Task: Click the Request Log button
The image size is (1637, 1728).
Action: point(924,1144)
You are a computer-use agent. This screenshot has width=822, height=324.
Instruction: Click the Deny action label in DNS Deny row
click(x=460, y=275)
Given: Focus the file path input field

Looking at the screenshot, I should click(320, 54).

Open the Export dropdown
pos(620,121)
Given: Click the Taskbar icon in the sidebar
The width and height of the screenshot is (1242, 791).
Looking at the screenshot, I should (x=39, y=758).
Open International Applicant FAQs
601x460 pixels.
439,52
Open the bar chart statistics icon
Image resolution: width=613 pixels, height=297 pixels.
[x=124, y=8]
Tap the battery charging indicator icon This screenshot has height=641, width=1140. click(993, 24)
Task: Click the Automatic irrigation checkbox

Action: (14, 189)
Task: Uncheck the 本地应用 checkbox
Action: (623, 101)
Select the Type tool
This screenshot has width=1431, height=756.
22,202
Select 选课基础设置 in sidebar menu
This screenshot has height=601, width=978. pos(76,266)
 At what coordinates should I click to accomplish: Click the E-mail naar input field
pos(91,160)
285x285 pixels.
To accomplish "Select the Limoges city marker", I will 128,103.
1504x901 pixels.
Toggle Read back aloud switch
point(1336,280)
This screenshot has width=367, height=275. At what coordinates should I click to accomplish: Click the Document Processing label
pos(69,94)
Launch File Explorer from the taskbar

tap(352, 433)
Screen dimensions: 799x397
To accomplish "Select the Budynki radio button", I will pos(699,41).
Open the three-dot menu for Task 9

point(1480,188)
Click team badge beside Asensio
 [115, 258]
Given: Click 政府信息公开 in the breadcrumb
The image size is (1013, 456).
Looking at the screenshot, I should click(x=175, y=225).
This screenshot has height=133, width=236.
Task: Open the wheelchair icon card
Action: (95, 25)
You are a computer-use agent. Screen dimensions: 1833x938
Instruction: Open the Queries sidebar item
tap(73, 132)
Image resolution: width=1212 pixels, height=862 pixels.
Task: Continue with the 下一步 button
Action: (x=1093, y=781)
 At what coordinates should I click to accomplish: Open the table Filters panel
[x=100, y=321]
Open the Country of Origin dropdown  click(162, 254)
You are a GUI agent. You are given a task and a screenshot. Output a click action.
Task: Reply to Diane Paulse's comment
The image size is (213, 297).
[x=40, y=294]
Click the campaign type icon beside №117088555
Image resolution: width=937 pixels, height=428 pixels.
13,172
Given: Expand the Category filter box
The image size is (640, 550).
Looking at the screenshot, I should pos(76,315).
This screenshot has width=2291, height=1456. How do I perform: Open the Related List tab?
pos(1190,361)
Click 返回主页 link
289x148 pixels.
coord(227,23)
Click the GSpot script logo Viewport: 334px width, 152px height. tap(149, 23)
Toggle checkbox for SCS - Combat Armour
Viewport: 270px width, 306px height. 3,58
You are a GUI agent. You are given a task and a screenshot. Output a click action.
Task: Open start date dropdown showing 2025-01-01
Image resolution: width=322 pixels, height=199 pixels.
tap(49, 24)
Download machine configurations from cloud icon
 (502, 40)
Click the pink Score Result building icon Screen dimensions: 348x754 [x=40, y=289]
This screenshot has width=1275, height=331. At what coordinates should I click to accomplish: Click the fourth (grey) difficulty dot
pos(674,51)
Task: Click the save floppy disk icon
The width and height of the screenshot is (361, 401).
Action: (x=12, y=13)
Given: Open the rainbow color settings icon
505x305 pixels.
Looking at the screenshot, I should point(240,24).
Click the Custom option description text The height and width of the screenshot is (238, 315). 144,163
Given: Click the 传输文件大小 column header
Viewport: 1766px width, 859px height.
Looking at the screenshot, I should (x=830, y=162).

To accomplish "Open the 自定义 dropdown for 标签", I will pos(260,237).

*Descrizione esercizio*.
Per favore, riscrivi tutti i record qui sopra come lista JSON di stringhe, una stringa per ogni riga, omettendo le righe vuote.

*Soluzione*.
[
  "Task: Click the Request Log button",
  "The image size is (1637, 1728).",
  "Action: point(924,1144)",
  "You are a computer-use agent. This screenshot has width=822, height=324.",
  "Instruction: Click the Deny action label in DNS Deny row",
  "click(x=460, y=275)",
  "Given: Focus the file path input field",
  "Looking at the screenshot, I should click(320, 54).",
  "Open the Export dropdown",
  "pos(620,121)",
  "Given: Click the Taskbar icon in the sidebar",
  "The width and height of the screenshot is (1242, 791).",
  "Looking at the screenshot, I should (x=39, y=758).",
  "Open International Applicant FAQs",
  "601x460 pixels.",
  "439,52",
  "Open the bar chart statistics icon",
  "Image resolution: width=613 pixels, height=297 pixels.",
  "[x=124, y=8]",
  "Tap the battery charging indicator icon This screenshot has height=641, width=1140. click(993, 24)",
  "Task: Click the Automatic irrigation checkbox",
  "Action: (14, 189)",
  "Task: Uncheck the 本地应用 checkbox",
  "Action: (623, 101)",
  "Select the Type tool",
  "This screenshot has width=1431, height=756.",
  "22,202",
  "Select 选课基础设置 in sidebar menu",
  "This screenshot has height=601, width=978. pos(76,266)",
  " At what coordinates should I click to accomplish: Click the E-mail naar input field",
  "pos(91,160)",
  "285x285 pixels.",
  "To accomplish \"Select the Limoges city marker\", I will 128,103.",
  "1504x901 pixels.",
  "Toggle Read back aloud switch",
  "point(1336,280)",
  "This screenshot has width=367, height=275. At what coordinates should I click to accomplish: Click the Document Processing label",
  "pos(69,94)",
  "Launch File Explorer from the taskbar",
  "tap(352, 433)",
  "Screen dimensions: 799x397",
  "To accomplish \"Select the Budynki radio button\", I will pos(699,41).",
  "Open the three-dot menu for Task 9",
  "point(1480,188)",
  "Click team badge beside Asensio",
  " [115, 258]",
  "Given: Click 政府信息公开 in the breadcrumb",
  "The image size is (1013, 456).",
  "Looking at the screenshot, I should click(x=175, y=225).",
  "This screenshot has height=133, width=236.",
  "Task: Open the wheelchair icon card",
  "Action: (95, 25)",
  "You are a computer-use agent. Screen dimensions: 1833x938",
  "Instruction: Open the Queries sidebar item",
  "tap(73, 132)",
  "Image resolution: width=1212 pixels, height=862 pixels.",
  "Task: Continue with the 下一步 button",
  "Action: (x=1093, y=781)",
  " At what coordinates should I click to accomplish: Open the table Filters panel",
  "[x=100, y=321]",
  "Open the Country of Origin dropdown  click(162, 254)",
  "You are a GUI agent. You are given a task and a screenshot. Output a click action.",
  "Task: Reply to Diane Paulse's comment",
  "The image size is (213, 297).",
  "[x=40, y=294]",
  "Click the campaign type icon beside №117088555",
  "Image resolution: width=937 pixels, height=428 pixels.",
  "13,172",
  "Given: Expand the Category filter box",
  "The image size is (640, 550).",
  "Looking at the screenshot, I should pos(76,315).",
  "This screenshot has width=2291, height=1456. How do I perform: Open the Related List tab?",
  "pos(1190,361)",
  "Click 返回主页 link",
  "289x148 pixels.",
  "coord(227,23)",
  "Click the GSpot script logo Viewport: 334px width, 152px height. tap(149, 23)",
  "Toggle checkbox for SCS - Combat Armour",
  "Viewport: 270px width, 306px height. 3,58",
  "You are a GUI agent. You are given a task and a screenshot. Output a click action.",
  "Task: Open start date dropdown showing 2025-01-01",
  "Image resolution: width=322 pixels, height=199 pixels.",
  "tap(49, 24)",
  "Download machine configurations from cloud icon",
  " (502, 40)",
  "Click the pink Score Result building icon Screen dimensions: 348x754 [x=40, y=289]",
  "This screenshot has width=1275, height=331. At what coordinates should I click to accomplish: Click the fourth (grey) difficulty dot",
  "pos(674,51)",
  "Task: Click the save floppy disk icon",
  "The width and height of the screenshot is (361, 401).",
  "Action: (x=12, y=13)",
  "Given: Open the rainbow color settings icon",
  "505x305 pixels.",
  "Looking at the screenshot, I should point(240,24).",
  "Click the Custom option description text The height and width of the screenshot is (238, 315). 144,163",
  "Given: Click the 传输文件大小 column header",
  "Viewport: 1766px width, 859px height.",
  "Looking at the screenshot, I should (x=830, y=162).",
  "To accomplish \"Open the 自定义 dropdown for 标签\", I will pos(260,237)."
]